TASK BRIEF ::
Using the article on derivative data products and public data opening, list every tag in its front-matter tags field.

EXCERPTED TEXT ::
---
title: "Derivative Data Products and Public Data Opening — Legal Challenges and Compliance Points"
author: "DCC Editorial"
published: 2026-05-16T03:00:00.000Z
url: https://datacompliancechina.com/posts/derivative-data-products-public-data-opening/
description: "As China opens public-sector datasets for commercial exploitation, companies building derivative data products (衍生数据产品) face a layered compliance problem: the definition of 'derivative data' in the National Data Administration's 2025 glossary is deliberately high-threshold (substantial transformation, significant value uplift); provincial rules on automated collection, source-labelling, and sensitive-data assessment are inconsistent; and a three-way collision between the open-data rules, third-party platform terms, and the 2025 Anti-Unfair Competition Law amendments has no clean resolution. Wang Yi and Yu Hao (both DEXCO-certified partners at Global Law Office Shenzhen) map the definitional landscape, five categories of operational red lines, and four protective strategies — including the new data-specific provision in the revised Anti-Unfair Competition Law — for practitioners building or advising on derivative-data businesses."
tags: ["derivative-data", "public-data", "data-property-rights", "data-product", "anti-unfair-competition", "authorized-operation", "data-economy", "data-registration"]
laws_cited: ["public-data-authorized-operation-specifications", "data-foundation-system-opinions"]
domains: ["data-economy"]
account: "shenzhen-data-exchange"
original_title: "DEXC+专栏 | 公共数据开放背景下衍生数据产品开发利用的法律挑战与合规要点"
original_author: "王艺，余灏 (Wang Yi, Yu Hao)"
original_publication: "深圳数据交易所 DEXC+ 专栏 WeChat Official Account"
original_url: "https://mp.weixin.qq.com/s/nNJVdLFSs65EsCR99TmXIw"
source_language: "zh"
---
> *Editor's Note — DCC.*
>
> This brief summarises 《公共数据开放背景下衍生数据产品开发利用的法律挑战与合规要点》
> by Wang Yi (王艺) and Yu Hao (余灏), both DEXCO-certified partners at the
> Shenzhen office of Global Law Office, writing for the Shenzhen Data Exchange
> DEXC+ column. The piece sits at the intersection of China's nascent public-data
> opening regime and the still-unsettled question of how "derivative data" is
> defined, owned, and protected. DCC runs it because the source is authoritative
> — DEXC+ is the practitioner commentary arm of one of China's principal
> state-backed data trading venues — and because the definitional and IP
> questions the piece addresses are live problems for any overseas counsel
> advising a client that processes Chinese public datasets.
>
> Readers should note that the article explicitly characterises itself as
> academic-practitioner opinion and not formal legal advice from Shenzhen Data
> Exchange. Several of the provincial regulations cited are implementing rules
> rather than national law; their application to a specific transaction will
> depend on jurisdiction and contract.

GIVEN DATA ::
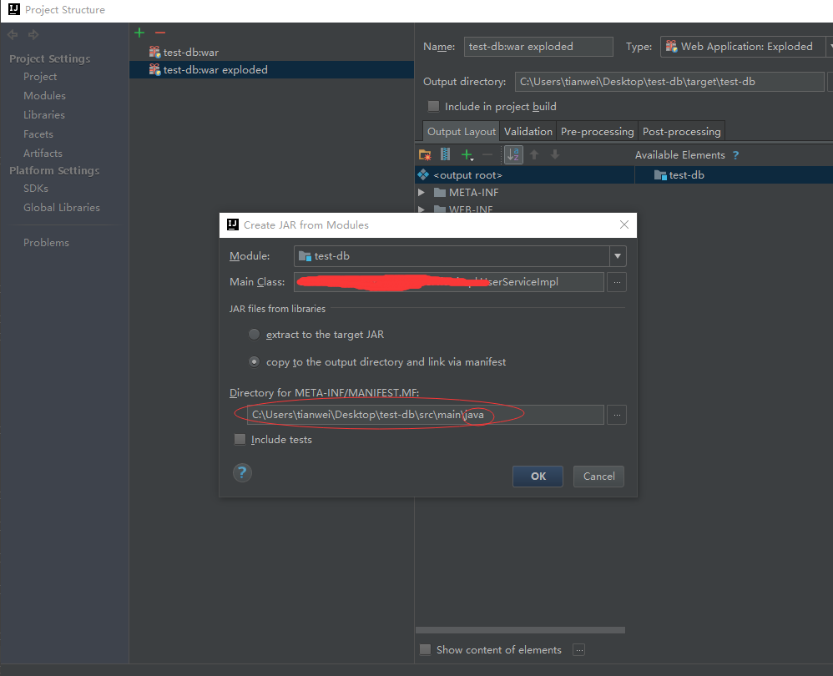
Task: Enable 'Show content of elements' checkbox
Action: tap(426, 649)
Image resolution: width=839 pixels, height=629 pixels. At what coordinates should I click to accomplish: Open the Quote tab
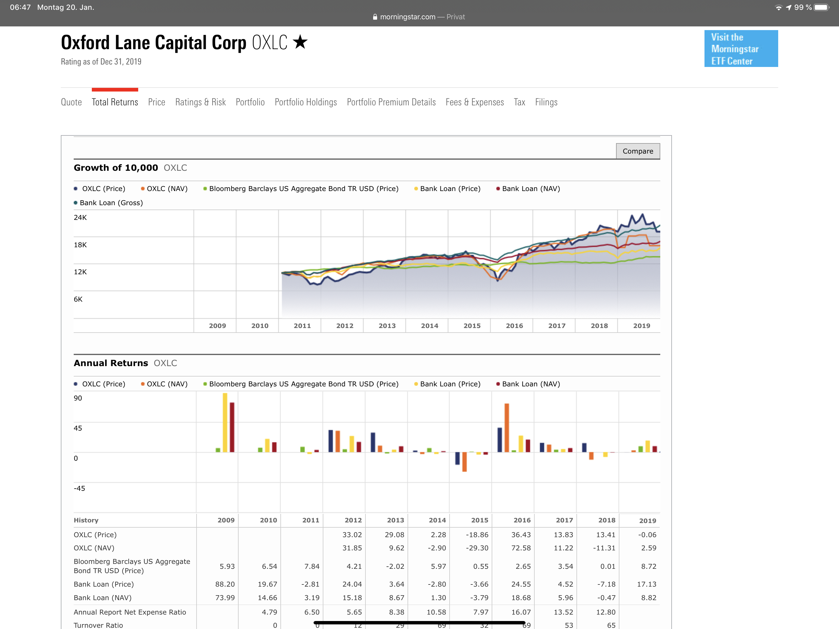point(71,102)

REPLY ::
derivative-data, public-data, data-property-rights, data-product, anti-unfair-competition, authorized-operation, data-economy, data-registration